Die Beklagte betreibt ein digitales Archivs in welchem Texte von Musikmagazinen gesammelt werden. In dem Archiv befanden sich auch Texte des klagenden Journalisten. Die Texte stammen zum Teil noch aus den 70er Jahren.

Der Kläger ist der Ansicht, dass die Beklagte keine Lizenz für die Online-Veröffentlichung besitzt. Er forderte von der Beklagten Unterlassung und Schadenersatz in Form von Lizenzgebühren.

Die Beklagte beruft sich auf einen „Total Buyout“. Der Kläger könne weder Unterlassung noch Schadenersatz verlangen. Die Beklagte verfüge über eine Lizenz für die Veröffentlichung. Die Vergütung für die Lizenz sei mit dem Ersthonorar abgegolten.

Im Verfahren konnte der Kläger das Gericht überzeugen, dass er ursprünglich nur eine einfache Lizenz erteilt hat. Die Beklagte wurde daraufhin verpflichtet, die öffentliche Zugänglichmachung der Texte des Klägers ohne entsprechende Lizenz zu unterlassen. Laut Verdi lautet der Kernsatz des (Teil-)Urteils:

„Dem Kläger steht der mit dem Klageantrag zu 1. erhobene Unterlassungsanspruch gemäß § 97 Abs. 1 Satz 1 UrhG zu. Die Beklagte hat widerrechtlich das Recht auf öffentliche Zugänglichmachung des Klägers i. S.d. § 19a UrhG verletzt.“

Die entscheidenden Normen lauten:

§ 97 Abs. 1 Satz 1 UrhG:

„Wer das Urheberrecht oder ein anderes nach diesem Gesetz geschütztes Recht widerrechtlich verletzt, kann von dem Verletzten auf Beseitigung der Beeinträchtigung, bei Wiederholungsgefahr auf Unterlassung in Anspruch genommen werden.“

§ 19a UrhG:

„Das Recht der öffentlichen Zugänglichmachung ist das Recht, das Werk drahtgebunden oder drahtlos der Öffentlichkeit in einer Weise zugänglich zu machen, dass es Mitgliedern der Öffentlichkeit von Orten und zu Zeiten ihrer Wahl zugänglich ist.“

Die Veröffentlichung in dem Archiv ist hier die „öffentliche Zugänglichmachung“. Da das Gericht einen Verstoß gegen dieses (§ 19a UrhG) Urheberrecht bejaht, spricht es konsequent den Unterlassungsanspruch aus § 97 Abs. 1 Satz 1 UrhG zu. Das Urteil ist nicht rechtskräftig. Die Beklagte hat Rechtsmittel eingelegt. Eine Entscheidung durch das OLG Hamburg steht noch aus.

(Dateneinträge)

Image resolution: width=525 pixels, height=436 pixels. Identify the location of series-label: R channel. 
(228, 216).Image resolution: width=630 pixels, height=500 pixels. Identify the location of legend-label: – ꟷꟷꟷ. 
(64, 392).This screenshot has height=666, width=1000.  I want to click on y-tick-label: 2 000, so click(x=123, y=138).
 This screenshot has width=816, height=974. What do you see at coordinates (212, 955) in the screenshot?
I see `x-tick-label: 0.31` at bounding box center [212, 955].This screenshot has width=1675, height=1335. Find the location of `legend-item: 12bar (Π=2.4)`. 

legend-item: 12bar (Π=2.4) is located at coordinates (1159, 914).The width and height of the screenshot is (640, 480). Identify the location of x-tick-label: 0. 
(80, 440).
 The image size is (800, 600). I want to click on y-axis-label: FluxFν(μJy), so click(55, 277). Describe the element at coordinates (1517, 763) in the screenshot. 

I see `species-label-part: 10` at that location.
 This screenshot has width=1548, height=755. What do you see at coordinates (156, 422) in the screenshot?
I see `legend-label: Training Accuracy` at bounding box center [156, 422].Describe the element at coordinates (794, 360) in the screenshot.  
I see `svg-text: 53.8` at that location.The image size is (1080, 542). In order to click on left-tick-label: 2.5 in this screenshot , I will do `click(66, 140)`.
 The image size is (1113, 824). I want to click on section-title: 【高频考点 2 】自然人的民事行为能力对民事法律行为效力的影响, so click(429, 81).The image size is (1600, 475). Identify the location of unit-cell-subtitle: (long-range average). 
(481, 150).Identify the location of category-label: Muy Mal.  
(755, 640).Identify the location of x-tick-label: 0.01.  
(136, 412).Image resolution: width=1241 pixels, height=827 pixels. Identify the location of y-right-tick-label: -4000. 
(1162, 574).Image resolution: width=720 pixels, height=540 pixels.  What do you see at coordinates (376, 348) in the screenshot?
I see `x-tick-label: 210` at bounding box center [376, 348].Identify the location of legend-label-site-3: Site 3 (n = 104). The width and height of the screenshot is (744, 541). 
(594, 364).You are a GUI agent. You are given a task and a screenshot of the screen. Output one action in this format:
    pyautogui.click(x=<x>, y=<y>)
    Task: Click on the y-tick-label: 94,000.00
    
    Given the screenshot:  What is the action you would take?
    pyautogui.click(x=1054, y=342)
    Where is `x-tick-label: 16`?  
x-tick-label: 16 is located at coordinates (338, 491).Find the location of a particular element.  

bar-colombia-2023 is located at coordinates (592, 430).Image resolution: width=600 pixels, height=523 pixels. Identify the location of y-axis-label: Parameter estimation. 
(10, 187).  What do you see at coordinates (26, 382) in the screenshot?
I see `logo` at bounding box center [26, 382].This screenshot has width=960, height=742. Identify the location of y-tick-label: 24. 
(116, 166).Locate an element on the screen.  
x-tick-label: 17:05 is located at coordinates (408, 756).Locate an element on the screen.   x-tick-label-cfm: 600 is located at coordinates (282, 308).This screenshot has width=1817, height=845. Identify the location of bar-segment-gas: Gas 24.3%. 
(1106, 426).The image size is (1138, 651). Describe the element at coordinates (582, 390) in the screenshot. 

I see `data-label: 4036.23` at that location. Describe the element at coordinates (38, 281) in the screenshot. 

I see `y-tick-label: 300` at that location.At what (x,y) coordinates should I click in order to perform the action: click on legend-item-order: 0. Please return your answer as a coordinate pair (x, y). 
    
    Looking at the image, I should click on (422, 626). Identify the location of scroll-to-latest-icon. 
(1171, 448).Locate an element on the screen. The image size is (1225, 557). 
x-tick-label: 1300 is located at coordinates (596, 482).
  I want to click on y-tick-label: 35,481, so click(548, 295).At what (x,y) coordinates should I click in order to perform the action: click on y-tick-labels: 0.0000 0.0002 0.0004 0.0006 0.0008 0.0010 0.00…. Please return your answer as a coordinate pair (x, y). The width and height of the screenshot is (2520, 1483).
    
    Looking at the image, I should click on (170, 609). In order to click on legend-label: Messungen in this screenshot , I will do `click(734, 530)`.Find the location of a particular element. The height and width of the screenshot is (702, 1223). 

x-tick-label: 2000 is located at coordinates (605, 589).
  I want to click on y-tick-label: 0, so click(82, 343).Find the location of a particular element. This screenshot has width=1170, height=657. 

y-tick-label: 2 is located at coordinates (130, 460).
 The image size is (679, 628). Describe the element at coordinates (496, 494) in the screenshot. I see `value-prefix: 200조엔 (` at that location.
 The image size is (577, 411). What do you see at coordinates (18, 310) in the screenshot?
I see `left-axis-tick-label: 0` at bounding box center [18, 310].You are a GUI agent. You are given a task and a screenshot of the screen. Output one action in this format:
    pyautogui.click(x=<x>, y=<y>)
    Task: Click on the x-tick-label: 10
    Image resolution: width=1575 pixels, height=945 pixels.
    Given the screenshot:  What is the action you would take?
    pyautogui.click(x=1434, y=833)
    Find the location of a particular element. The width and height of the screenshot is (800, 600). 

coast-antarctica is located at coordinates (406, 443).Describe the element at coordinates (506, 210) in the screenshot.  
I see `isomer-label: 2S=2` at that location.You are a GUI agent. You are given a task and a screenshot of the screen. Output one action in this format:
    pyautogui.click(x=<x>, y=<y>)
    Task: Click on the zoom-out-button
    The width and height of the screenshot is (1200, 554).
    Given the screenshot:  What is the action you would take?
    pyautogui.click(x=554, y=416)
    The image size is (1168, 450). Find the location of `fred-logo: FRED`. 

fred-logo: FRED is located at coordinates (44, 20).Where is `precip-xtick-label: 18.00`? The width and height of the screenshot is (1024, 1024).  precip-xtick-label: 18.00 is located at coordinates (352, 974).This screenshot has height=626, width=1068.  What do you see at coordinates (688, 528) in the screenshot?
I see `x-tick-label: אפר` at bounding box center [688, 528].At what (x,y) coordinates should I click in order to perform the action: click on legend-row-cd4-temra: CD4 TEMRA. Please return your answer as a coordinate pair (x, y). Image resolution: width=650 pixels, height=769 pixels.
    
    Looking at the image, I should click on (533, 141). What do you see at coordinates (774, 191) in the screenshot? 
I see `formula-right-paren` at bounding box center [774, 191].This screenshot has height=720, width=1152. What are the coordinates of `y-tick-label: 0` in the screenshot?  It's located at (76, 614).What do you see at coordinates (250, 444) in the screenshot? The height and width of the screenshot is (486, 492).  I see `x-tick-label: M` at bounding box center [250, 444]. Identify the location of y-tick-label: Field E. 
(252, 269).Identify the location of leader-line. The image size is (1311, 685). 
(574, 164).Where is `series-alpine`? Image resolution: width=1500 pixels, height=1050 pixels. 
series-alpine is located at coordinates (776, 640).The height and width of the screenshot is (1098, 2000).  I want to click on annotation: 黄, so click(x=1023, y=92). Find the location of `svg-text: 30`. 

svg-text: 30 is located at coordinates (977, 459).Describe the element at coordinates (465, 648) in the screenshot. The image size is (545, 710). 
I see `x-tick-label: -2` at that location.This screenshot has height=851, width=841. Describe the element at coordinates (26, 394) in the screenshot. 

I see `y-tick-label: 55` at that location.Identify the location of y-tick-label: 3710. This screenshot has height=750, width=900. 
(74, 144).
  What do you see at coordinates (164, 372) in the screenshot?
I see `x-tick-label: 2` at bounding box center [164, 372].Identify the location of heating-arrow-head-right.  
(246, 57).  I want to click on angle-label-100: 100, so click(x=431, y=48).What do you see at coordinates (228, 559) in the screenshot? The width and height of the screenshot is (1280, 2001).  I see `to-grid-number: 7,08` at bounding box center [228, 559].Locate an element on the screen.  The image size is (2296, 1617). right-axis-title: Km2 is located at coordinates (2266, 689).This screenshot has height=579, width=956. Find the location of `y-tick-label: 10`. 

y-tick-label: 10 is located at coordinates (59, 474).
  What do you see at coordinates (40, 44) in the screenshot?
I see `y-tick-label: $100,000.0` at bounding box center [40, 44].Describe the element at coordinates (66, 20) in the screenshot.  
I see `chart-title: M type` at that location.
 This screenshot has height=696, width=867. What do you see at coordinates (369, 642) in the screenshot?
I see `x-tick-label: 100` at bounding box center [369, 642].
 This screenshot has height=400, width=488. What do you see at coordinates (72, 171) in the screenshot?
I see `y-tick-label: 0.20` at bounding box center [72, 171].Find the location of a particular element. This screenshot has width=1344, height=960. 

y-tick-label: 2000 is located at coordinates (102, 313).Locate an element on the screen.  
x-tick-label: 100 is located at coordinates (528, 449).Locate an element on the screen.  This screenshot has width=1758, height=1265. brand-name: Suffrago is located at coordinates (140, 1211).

DIE AUFGABE >> Führen Sie den Textauszug über die Urheberrechtsklage eines Journalisten gegen den Betreiber eines digitalen Musikmagazin-Archivs im Anschluss an seinen letzten Satz fort.

ANTWORTBEREICH >>
Neben dem Unterlassungsanspruch enthält § 97 UrhG auch einen Schadenersatzanspruch.

§ 97 Abs. 2 Satz 1UrhG:

„Wer die Handlung vorsätzlich oder fahrlässig vornimmt, ist dem Verletzten zum Ersatz des daraus entstehenden Schadens verpflichtet.“

Auf diesen Schadenersatzanspruch stützt sich auch der Kläger. In der Klage steht ein Schadenersatzanspruch von über 6.000 Euro im Raum.

Was bedeutet das für Kreative?

Es lohnt sich für Kreative ihr Werk und dessen Verwertung im Blick zu haben. Dies gilt für alle Kreativen, egal ob IllustratorInnen, GrafikerInnen, FotografInnen, AutorInnnen oder andere UrheberInnen.

Auch wenn Lizenzen vertraglich vereinbart wurden, ist damit nicht alles geklärt. VertragspartnerInnen nutzen Werke öfter auch über das vertraglich vereinbarte Maß hinaus.

In dem Fall des Journalisten wurden ursprünglich Lizenzen für die Veröffentlichung in einem Print-Magazin erteilt. An eine Lizenz für ein Online-Archiv hat in den 70ern noch niemand gedacht. Die Beklagte beruft sich deswegen auch auf einen „Total-Buyout“.

„Total Buyout“

Bei einem „Total Buyout“ werden alle Nutzungsrechte exklusiv und unwiderruflich übertragen. Oft wird eine Übertragung ohne zeitliche Einschränkung vereinbart. Es werden auch (noch) unbekannte Nutzungsarten erfasst und übertragen. Die UrheberIn erhält für die Übertragung eine (meist) pauschale Vergütung.

Aber auch in so einem Fall ist nicht alles klar. Wenn die Vergütung im Verhältnis zu Nutzung zu gering ausfällt, besteht ein Nachvergütungsanspruch. Der Kunde muss also unter Umständen nachzahlen. Selbst wenn ein „Total Buyout“ vereinbart wurde, muss die vereinbarte Klausel nicht wirksam sein.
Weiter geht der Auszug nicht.